Short task:
Copy, word for word, the part of the material that opens with the line containing "Given: Collapse the" and closes with the line containing "(x=685, y=27)", both of those lines included.

Provided material:
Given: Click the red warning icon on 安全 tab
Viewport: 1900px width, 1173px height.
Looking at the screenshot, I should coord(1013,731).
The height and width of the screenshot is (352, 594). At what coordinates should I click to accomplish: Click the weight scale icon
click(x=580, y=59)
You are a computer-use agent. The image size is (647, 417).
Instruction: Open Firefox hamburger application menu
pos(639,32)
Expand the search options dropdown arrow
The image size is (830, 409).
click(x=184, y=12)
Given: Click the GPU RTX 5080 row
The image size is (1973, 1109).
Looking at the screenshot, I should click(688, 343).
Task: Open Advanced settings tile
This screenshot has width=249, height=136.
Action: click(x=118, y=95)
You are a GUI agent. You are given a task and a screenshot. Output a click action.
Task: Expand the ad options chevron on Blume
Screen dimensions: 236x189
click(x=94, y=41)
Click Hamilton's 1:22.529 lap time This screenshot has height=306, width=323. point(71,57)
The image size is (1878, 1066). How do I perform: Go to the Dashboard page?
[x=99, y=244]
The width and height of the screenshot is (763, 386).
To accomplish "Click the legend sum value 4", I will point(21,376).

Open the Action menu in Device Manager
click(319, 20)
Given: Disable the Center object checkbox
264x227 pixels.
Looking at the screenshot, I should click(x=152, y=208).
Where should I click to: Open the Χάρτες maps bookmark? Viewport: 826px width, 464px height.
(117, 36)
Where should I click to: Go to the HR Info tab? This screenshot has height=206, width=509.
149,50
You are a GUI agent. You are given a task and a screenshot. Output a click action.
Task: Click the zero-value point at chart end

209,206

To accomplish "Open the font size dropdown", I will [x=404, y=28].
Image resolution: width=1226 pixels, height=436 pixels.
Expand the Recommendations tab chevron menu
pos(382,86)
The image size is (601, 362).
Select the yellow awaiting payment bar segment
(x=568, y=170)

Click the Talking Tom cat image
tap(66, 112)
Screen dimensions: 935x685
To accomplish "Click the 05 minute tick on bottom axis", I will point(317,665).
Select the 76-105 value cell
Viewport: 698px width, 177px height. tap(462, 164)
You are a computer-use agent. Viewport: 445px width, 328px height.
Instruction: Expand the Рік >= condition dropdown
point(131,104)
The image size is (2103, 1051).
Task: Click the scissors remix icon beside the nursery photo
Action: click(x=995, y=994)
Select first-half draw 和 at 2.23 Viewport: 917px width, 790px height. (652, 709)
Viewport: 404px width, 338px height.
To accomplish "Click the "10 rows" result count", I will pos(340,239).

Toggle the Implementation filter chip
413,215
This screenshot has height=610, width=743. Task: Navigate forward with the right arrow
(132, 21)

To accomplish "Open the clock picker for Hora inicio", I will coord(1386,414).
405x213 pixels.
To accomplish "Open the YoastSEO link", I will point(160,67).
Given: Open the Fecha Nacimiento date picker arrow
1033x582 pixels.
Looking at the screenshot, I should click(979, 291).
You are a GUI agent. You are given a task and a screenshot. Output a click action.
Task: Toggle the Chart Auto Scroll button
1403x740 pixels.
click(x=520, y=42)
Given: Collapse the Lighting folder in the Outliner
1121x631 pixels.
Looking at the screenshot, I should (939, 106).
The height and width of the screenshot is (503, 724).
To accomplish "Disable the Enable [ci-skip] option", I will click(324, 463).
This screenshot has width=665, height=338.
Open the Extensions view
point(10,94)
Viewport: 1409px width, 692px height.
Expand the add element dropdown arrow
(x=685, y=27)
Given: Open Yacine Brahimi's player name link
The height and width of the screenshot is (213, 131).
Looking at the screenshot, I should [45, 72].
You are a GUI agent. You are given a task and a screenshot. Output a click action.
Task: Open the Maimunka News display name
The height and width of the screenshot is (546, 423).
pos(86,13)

Answer to this problem:
Given: Collapse the Lighting folder in the Outliner
1121x631 pixels.
Looking at the screenshot, I should (939, 106).
The height and width of the screenshot is (503, 724).
To accomplish "Disable the Enable [ci-skip] option", I will click(324, 463).
This screenshot has width=665, height=338.
Open the Extensions view
point(10,94)
Viewport: 1409px width, 692px height.
Expand the add element dropdown arrow
(x=685, y=27)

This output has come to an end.